====== Data extracts ======
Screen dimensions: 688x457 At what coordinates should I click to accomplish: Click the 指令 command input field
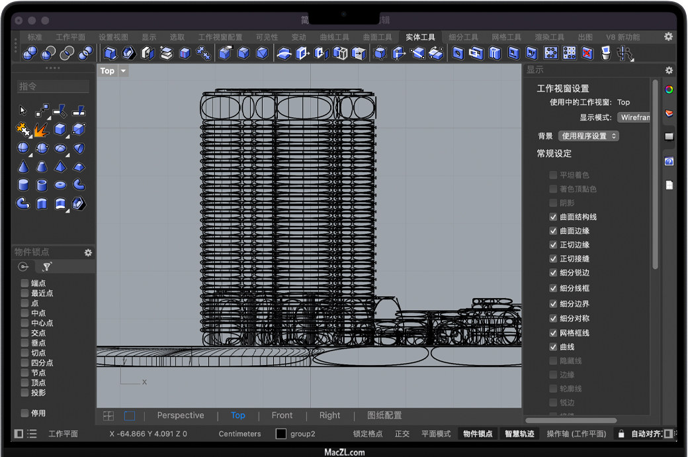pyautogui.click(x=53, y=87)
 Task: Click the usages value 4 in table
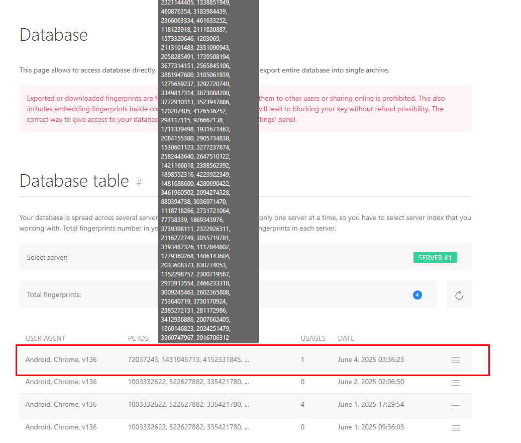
======
====== Data extracts ======
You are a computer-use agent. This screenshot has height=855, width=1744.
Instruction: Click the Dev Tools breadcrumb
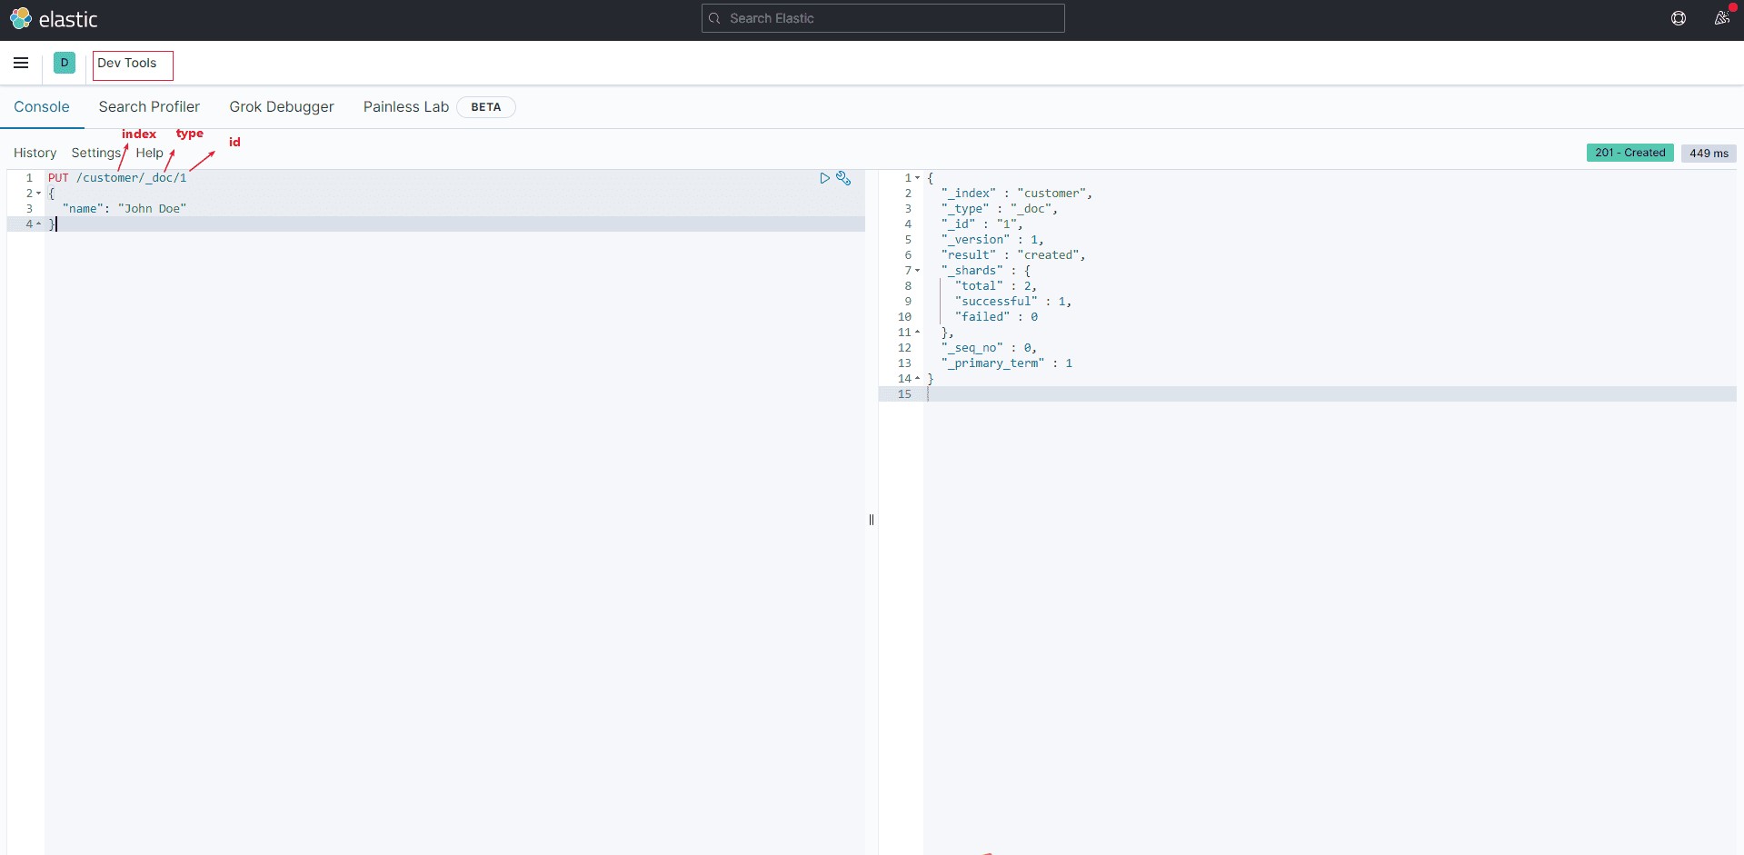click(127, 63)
======
**What you have to do:** Nothing except the lines from the one containing "Screen dimensions: 688x457" through the one containing "Task: Click the usages value 4 in table" should appear in the answer, exactly as above and without pictures.

**Output for this exercise:**
Screen dimensions: 688x457 At what coordinates should I click to accomplish: Click the 指令 command input field
pyautogui.click(x=53, y=87)
 Task: Click the usages value 4 in table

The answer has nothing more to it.